Except that our clusters use the Azure networking plugin, not Kubenet.

asubmani commented 5 years ago

It looks like a networking issue, except that there is no clarify on what exactly the port forwarding means. Our Kubernetes setup is protected by a firewall and we had to allow access to gcr.io and storage.gooleapi's just to install helm.

kubectl and helm are installed on my WSL2 Ubuntu 18. Local firewall is disabled. tiller is successfuly deployed on the cluster.

The port forwarding is it from a K8 node to pod? or is it from machine running the console to pod?

asubmani commented 5 years ago

I am using AKS 1.14.5, helm version v2.14.32 Using Azure CNI networking.

Most likely this is failing for me because my laptop is currently not joined to corp network and hence has no connectivity to pods.

I can deploy stuff using kubectl though.

sssrikumar commented 4 years ago

Had same issue, stopped firewall & its working.

fejta-bot commented 4 years ago

Issues go stale after 90d of inactivity. Mark the issue as fresh with /remove-lifecycle stale. Stale issues rot after an additional 30d of inactivity and eventually close.

If this issue is safe to close now please do so with /close.

Send feedback to sig-testing, kubernetes/test-infra and/or fejta. /lifecycle stale

fejta-bot commented 4 years ago

Stale issues rot after 30d of inactivity. Mark the issue as fresh with /remove-lifecycle rotten. Rotten issues close after an additional 30d of inactivity.

If this issue is safe to close now please do so with /close.

Send feedback to sig-testing, kubernetes/test-infra and/or fejta. /lifecycle rotten

fejta-bot commented 4 years ago

Rotten issues close after 30d of inactivity. Reopen the issue with /reopen. Mark the issue as fresh with /remove-lifecycle rotten.

Send feedback to sig-testing, kubernetes/test-infra and/or fejta. /close

k8s-ci-robot commented 4 years ago

@fejta-bot: Closing this issue.

*Data*.
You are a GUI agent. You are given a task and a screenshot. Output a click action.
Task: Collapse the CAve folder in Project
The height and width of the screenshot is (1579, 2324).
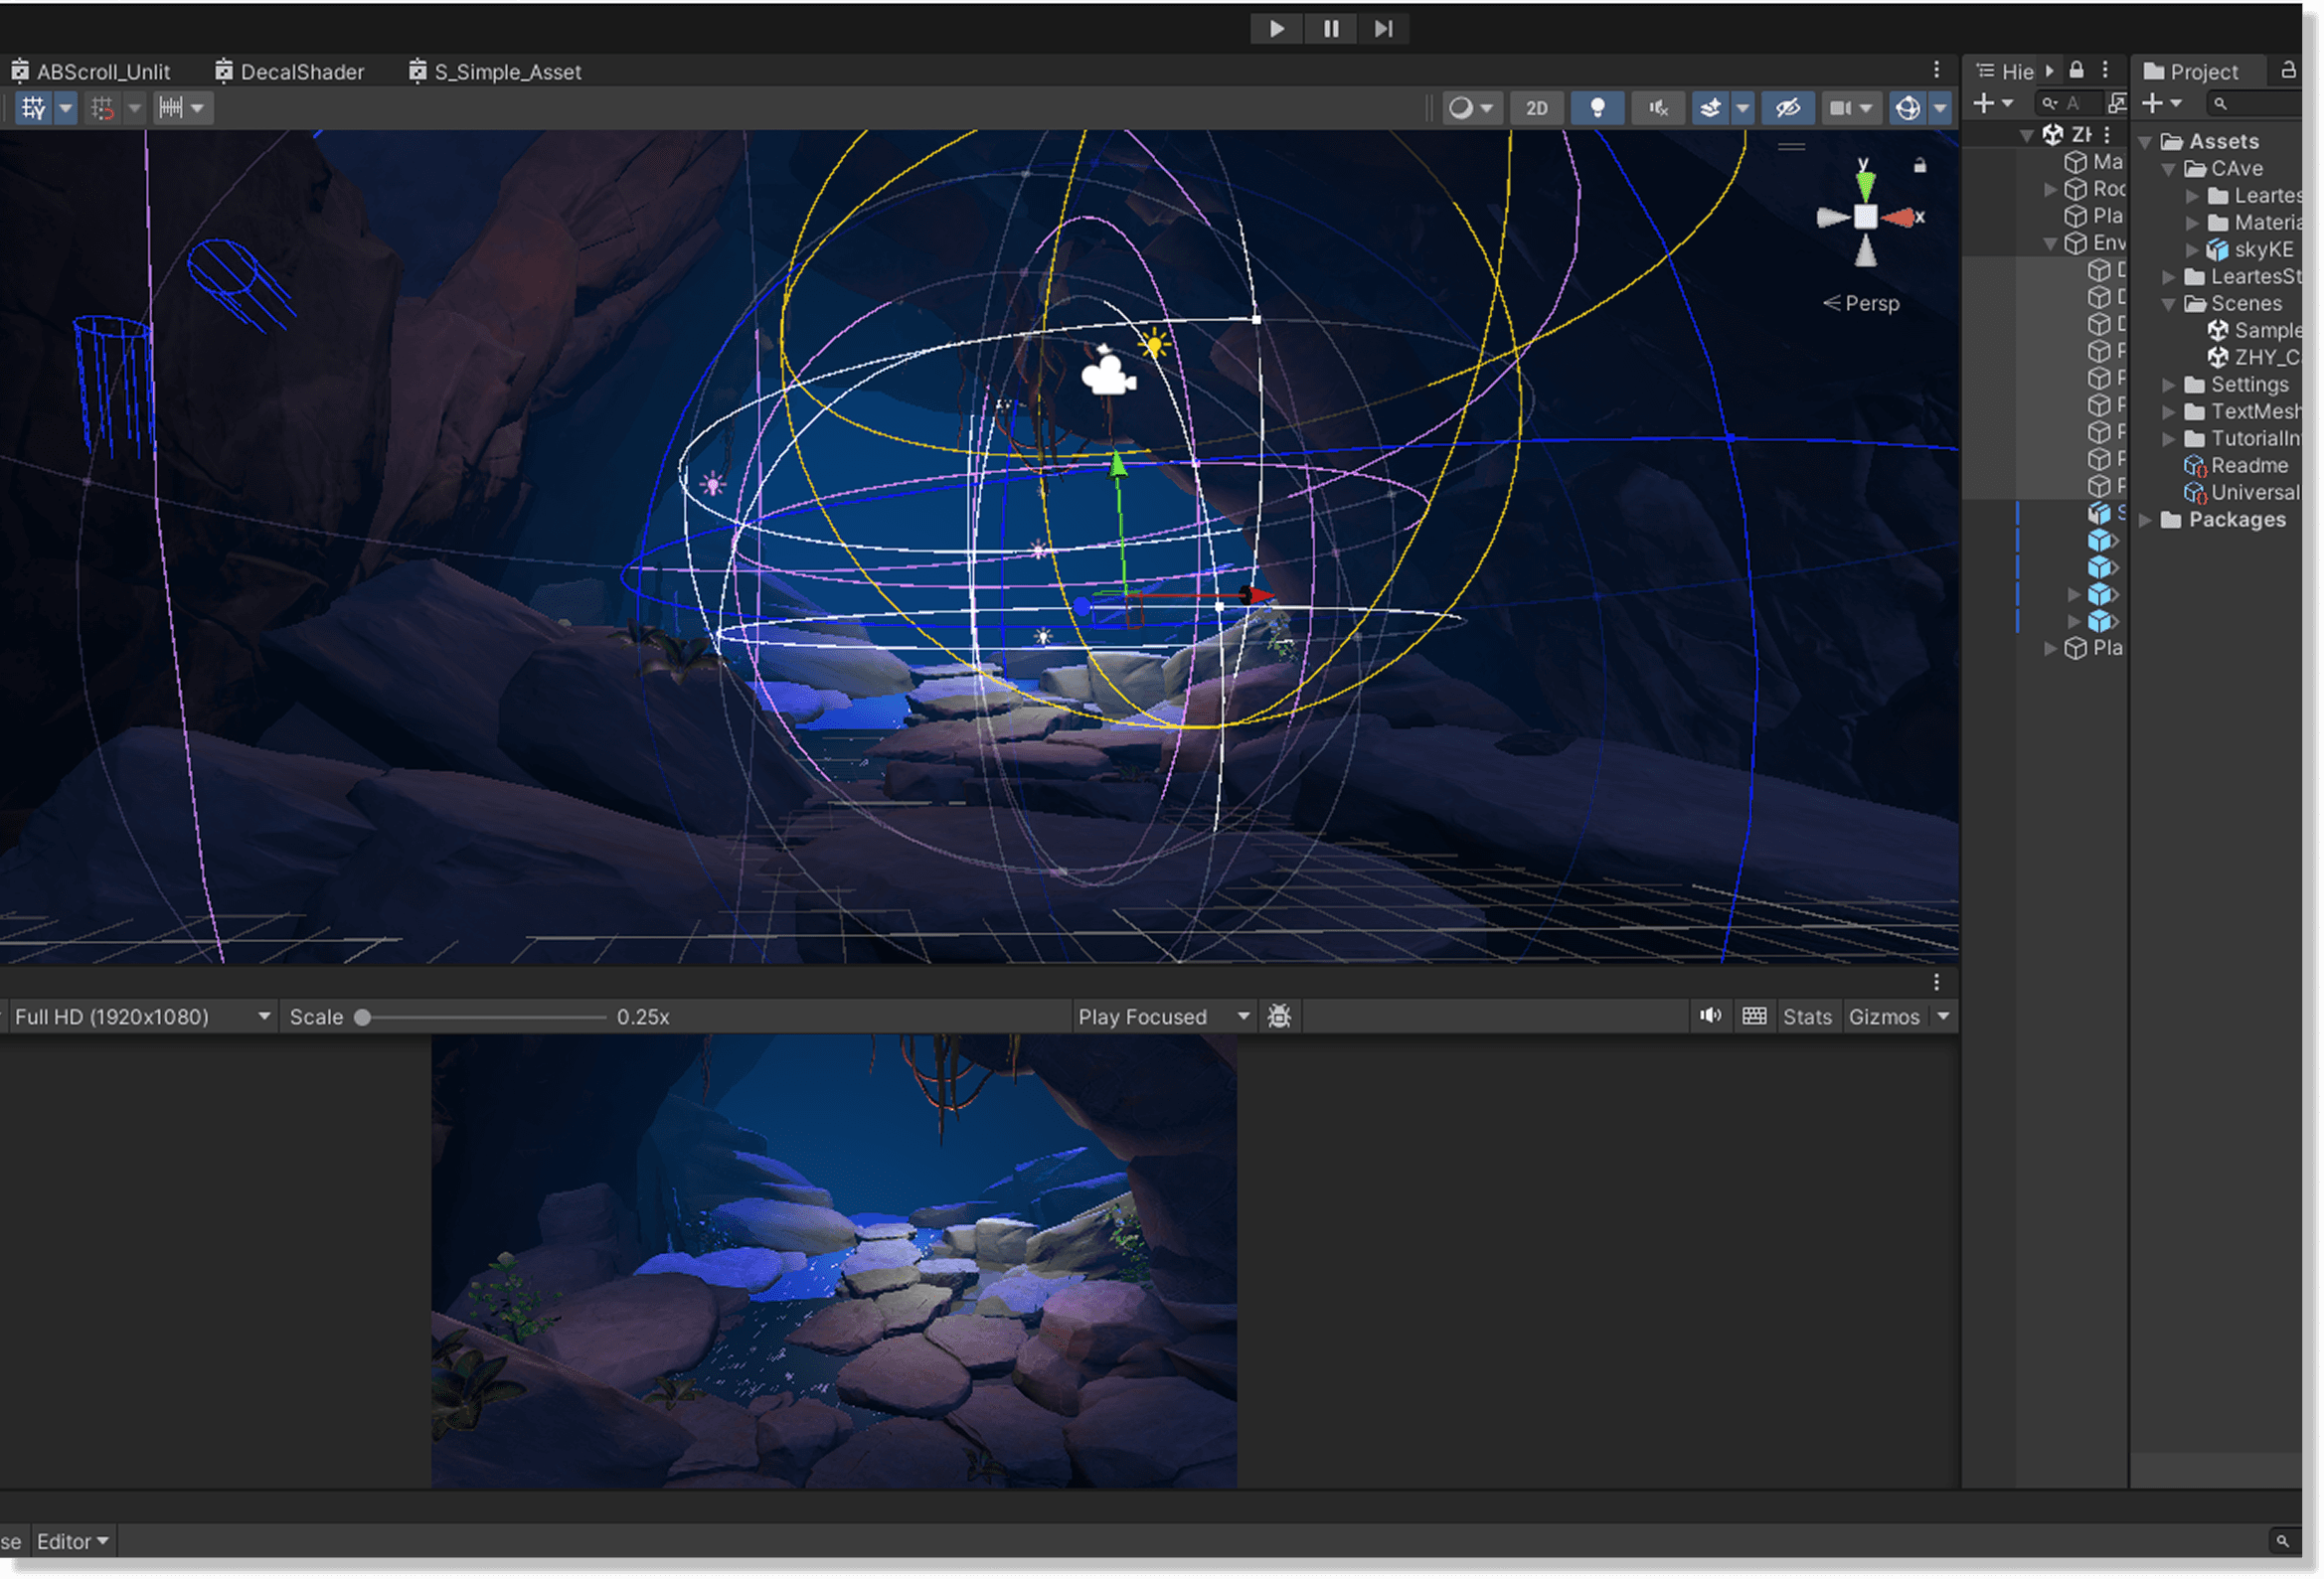tap(2169, 169)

*Exercise goal*.
In the forum thread, what networking does the commenter running AKS 1.14.5 use?

*Task solution*.
Azure CNI networking.